**WHAT YOU NEED TO DO**
Print, in exact form, the lines below from the one containing "8 495 647 00 84 (33, 2213)" through the one containing "Iddis Раковина-чаша Slide 47 SLIWS02i27", and omit all others.

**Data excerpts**
********************
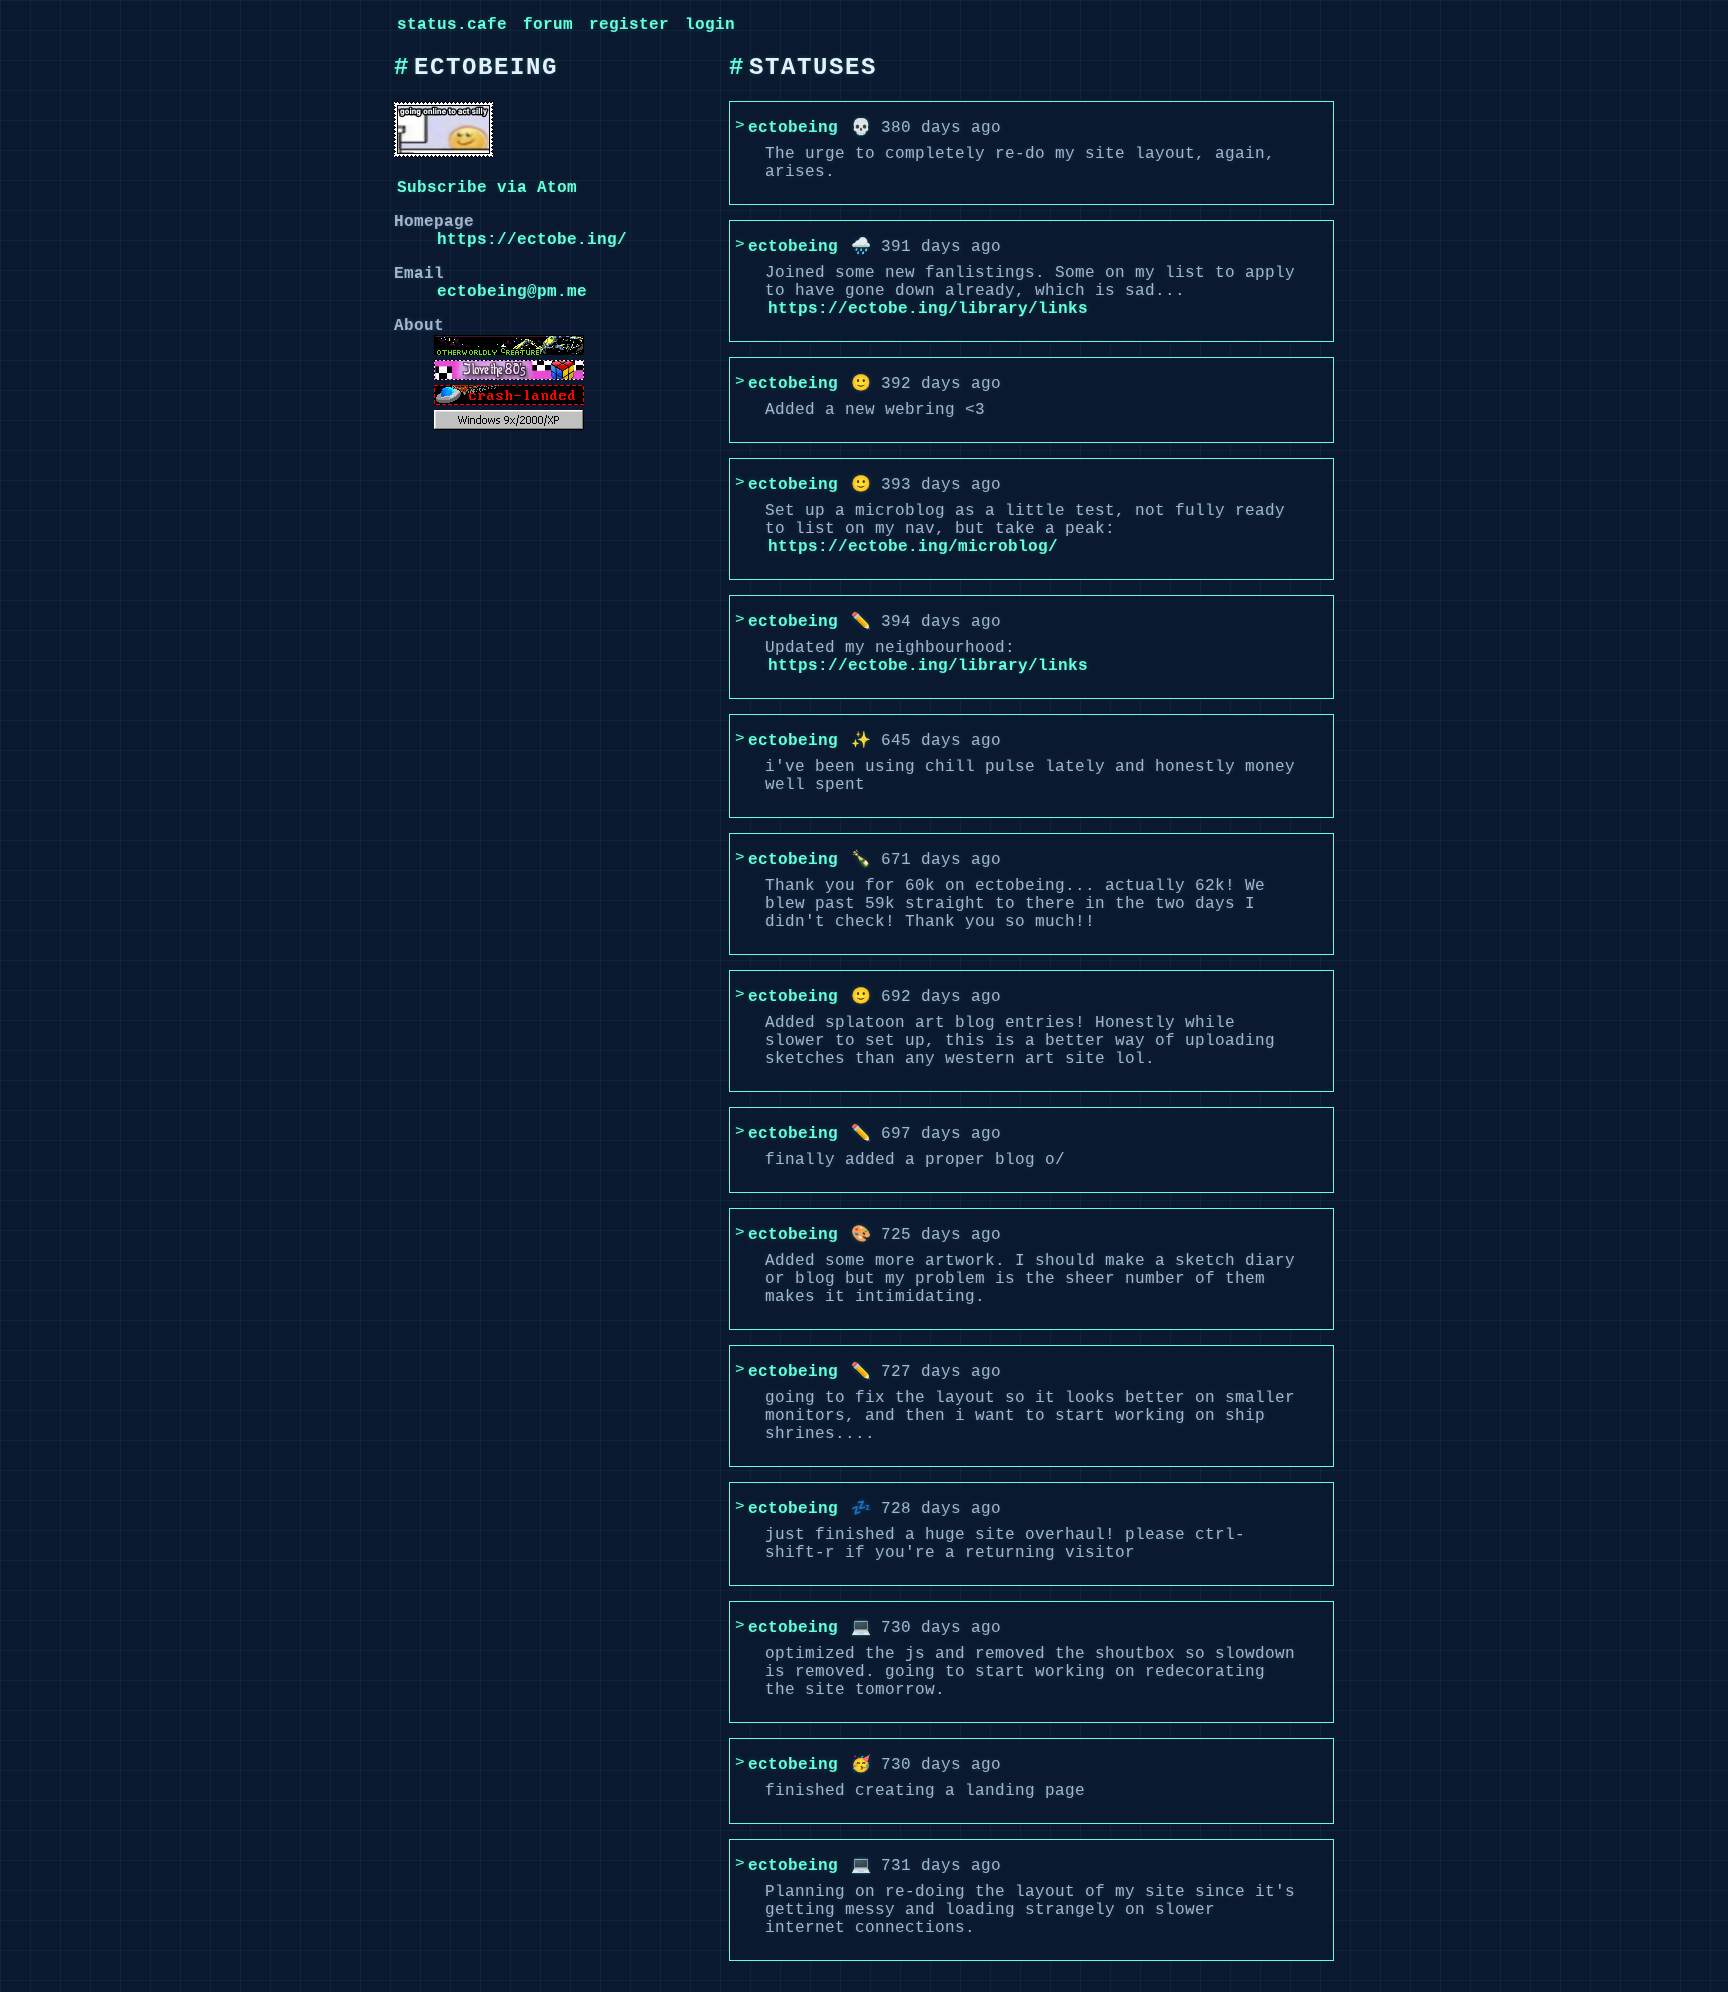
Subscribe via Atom (487, 188)
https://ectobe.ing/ (532, 240)
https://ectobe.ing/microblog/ (913, 547)
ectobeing (793, 128)
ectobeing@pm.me (512, 292)
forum (548, 25)
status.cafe (452, 25)
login (710, 25)
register (629, 25)
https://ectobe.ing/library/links (928, 309)
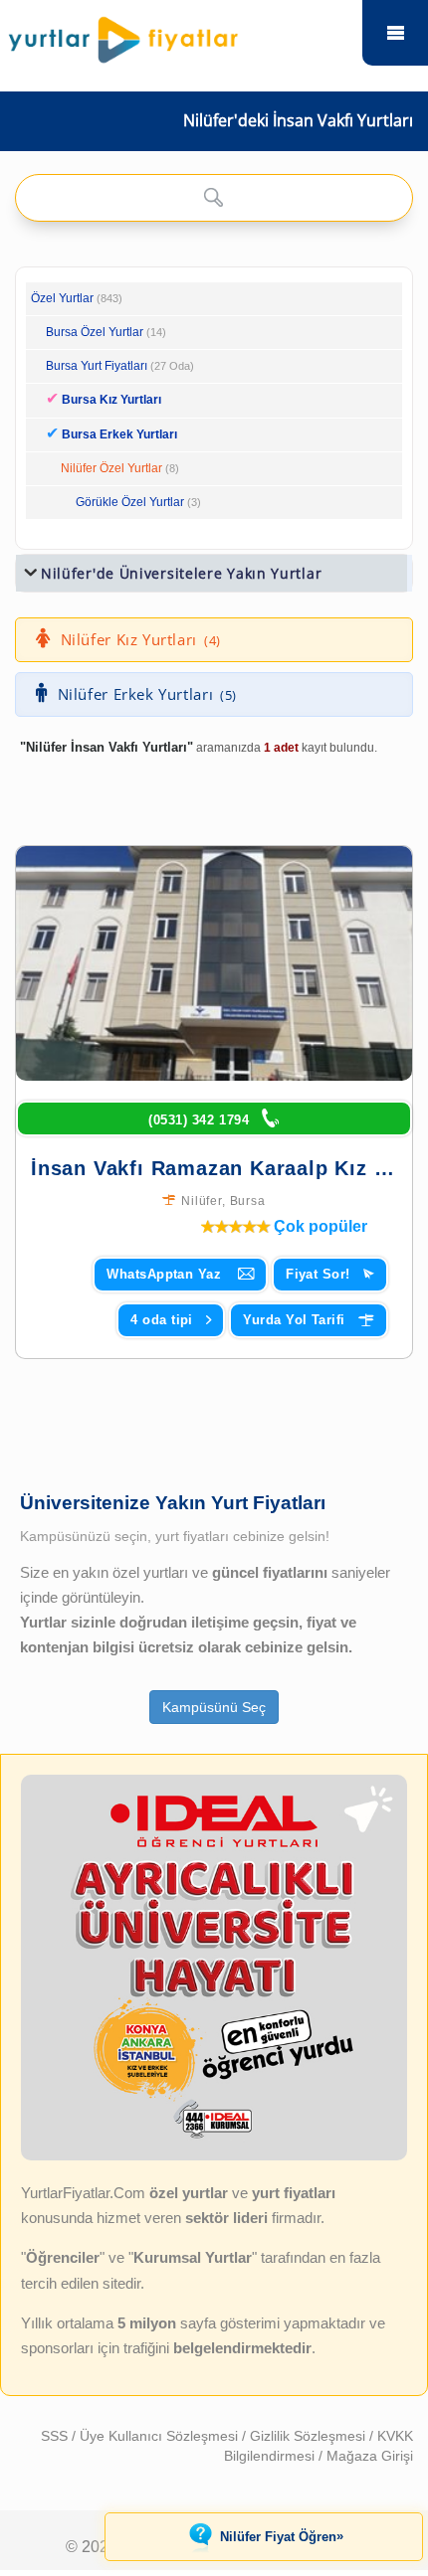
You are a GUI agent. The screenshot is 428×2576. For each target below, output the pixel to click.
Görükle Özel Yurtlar (130, 502)
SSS (56, 2436)
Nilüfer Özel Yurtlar (111, 468)
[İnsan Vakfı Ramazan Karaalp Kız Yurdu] (214, 963)
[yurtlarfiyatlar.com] (176, 35)
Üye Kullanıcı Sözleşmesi (161, 2436)
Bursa (248, 1201)
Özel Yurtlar (62, 298)
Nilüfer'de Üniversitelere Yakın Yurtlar (181, 573)
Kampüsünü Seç (214, 1707)
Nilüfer (201, 1201)
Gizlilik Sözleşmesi (309, 2436)
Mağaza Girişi (369, 2456)
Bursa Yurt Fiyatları (120, 366)
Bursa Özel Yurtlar (94, 332)
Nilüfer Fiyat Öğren (281, 2536)
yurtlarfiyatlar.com (395, 33)
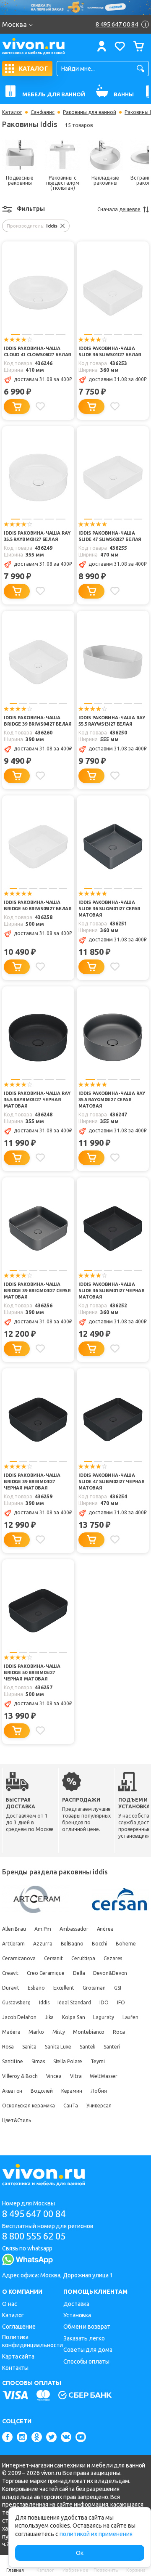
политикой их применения (96, 2534)
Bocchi (99, 1943)
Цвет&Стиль (16, 2120)
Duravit (10, 1987)
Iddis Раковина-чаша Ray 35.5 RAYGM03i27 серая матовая (111, 1099)
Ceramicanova (19, 1958)
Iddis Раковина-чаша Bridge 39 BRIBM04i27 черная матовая (32, 1481)
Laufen (130, 2017)
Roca (119, 2032)
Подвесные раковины (20, 180)
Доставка (76, 2303)
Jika (49, 2017)
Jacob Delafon (19, 2017)
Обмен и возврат (86, 2326)
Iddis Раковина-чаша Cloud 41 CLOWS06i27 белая (37, 351)
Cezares (113, 1958)
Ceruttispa (83, 1958)
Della (79, 1973)
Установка (77, 2315)
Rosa (8, 2046)
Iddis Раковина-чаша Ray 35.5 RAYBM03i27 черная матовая (37, 1099)
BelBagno (72, 1943)
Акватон (12, 2091)
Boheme (125, 1943)
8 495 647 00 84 (33, 2213)
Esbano (36, 1987)
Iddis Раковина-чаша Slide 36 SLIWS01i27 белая (109, 351)
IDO (104, 2002)
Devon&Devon (110, 1973)
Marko (36, 2032)
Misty (58, 2032)
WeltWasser (103, 2076)
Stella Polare (68, 2061)
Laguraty (103, 2017)
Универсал (99, 2105)
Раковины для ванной (89, 112)
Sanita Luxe (58, 2046)
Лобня (99, 2091)
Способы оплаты (86, 2361)
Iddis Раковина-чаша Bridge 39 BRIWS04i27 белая (38, 720)
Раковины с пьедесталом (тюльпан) (62, 183)
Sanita (29, 2046)
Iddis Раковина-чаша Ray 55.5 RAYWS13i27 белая (111, 720)
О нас (9, 2303)
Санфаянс (43, 112)
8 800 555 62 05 (33, 2236)
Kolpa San (73, 2017)
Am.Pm (42, 1929)
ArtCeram (13, 1943)
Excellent (63, 1987)
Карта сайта (18, 2356)
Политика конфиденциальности (32, 2341)
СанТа (70, 2105)
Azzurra (42, 1943)
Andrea (105, 1929)
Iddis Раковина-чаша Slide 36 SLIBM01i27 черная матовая (111, 1290)
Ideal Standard (74, 2002)
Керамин (71, 2091)
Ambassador (74, 1929)
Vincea (54, 2076)
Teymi (98, 2061)
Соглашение (19, 2326)
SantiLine (12, 2061)
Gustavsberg (16, 2002)
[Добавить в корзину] (17, 406)
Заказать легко (84, 2338)
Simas (38, 2061)
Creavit (10, 1973)
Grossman (94, 1987)
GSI (117, 1987)
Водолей (41, 2091)
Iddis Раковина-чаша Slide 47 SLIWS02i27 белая (109, 536)
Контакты (15, 2367)
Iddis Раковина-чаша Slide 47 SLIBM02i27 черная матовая (111, 1481)
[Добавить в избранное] (40, 406)
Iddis (44, 2002)
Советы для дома (87, 2349)
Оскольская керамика (28, 2105)
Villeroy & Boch (20, 2076)
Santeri (112, 2046)
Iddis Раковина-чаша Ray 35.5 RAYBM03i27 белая (37, 536)
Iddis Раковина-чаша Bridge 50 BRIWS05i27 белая (38, 905)
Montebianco (88, 2032)
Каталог (12, 112)
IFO (121, 2002)
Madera (11, 2032)
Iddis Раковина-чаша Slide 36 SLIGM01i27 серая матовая (109, 908)
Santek (87, 2046)
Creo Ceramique (46, 1973)
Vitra (76, 2076)
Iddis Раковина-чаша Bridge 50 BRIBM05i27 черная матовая (32, 1672)
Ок (79, 2552)
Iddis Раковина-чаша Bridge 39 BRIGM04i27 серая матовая (37, 1290)
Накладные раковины (105, 180)
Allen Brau (14, 1929)
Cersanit (53, 1958)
********************
**RESPONSE BELOW**
8 495 647 00 84 (33, 2213)
Esbano (36, 1987)
Iddis Раковина-чаша Slide 36 SLIWS01i27 белая (109, 351)
IDO (104, 2002)
Devon&Devon (110, 1973)
Marko (36, 2032)
Misty (58, 2032)
WeltWasser (103, 2076)
Stella Polare (68, 2061)
Laguraty (103, 2017)
Универсал (99, 2105)
Раковины для ванной (89, 112)
Sanita Luxe (58, 2046)
Лобня (99, 2091)
Способы оплаты (86, 2361)
Iddis Раковина-чаша Bridge 39 BRIWS04i27 белая (38, 720)
Раковины с пьедесталом (тюльпан) (62, 183)
Sanita (29, 2046)
Iddis Раковина-чаша Ray 55.5 RAYWS13i27 белая (111, 720)
О нас (9, 2303)
Санфаянс (43, 112)
8 800 555 62 05 (33, 2236)
Kolpa San (73, 2017)
Am.Pm (42, 1929)
ArtCeram (13, 1943)
Excellent (63, 1987)
Карта сайта (18, 2356)
Политика конфиденциальности (32, 2341)
СанТа (70, 2105)
Azzurra (42, 1943)
Andrea (105, 1929)
Iddis Раковина-чаша Slide 36 SLIBM01i27 черная матовая (111, 1290)
Ideal Standard (74, 2002)
Керамин (71, 2091)
Ambassador (74, 1929)
Vincea (54, 2076)
Teymi (98, 2061)
Соглашение (19, 2326)
SantiLine (12, 2061)
Gustavsberg (16, 2002)
[Добавить в корзину] (17, 406)
Заказать легко (84, 2338)
Simas (38, 2061)
Creavit (10, 1973)
Grossman (94, 1987)
GSI (117, 1987)
Водолей (41, 2091)
Iddis Раковина-чаша Slide 47 SLIWS02i27 белая (109, 536)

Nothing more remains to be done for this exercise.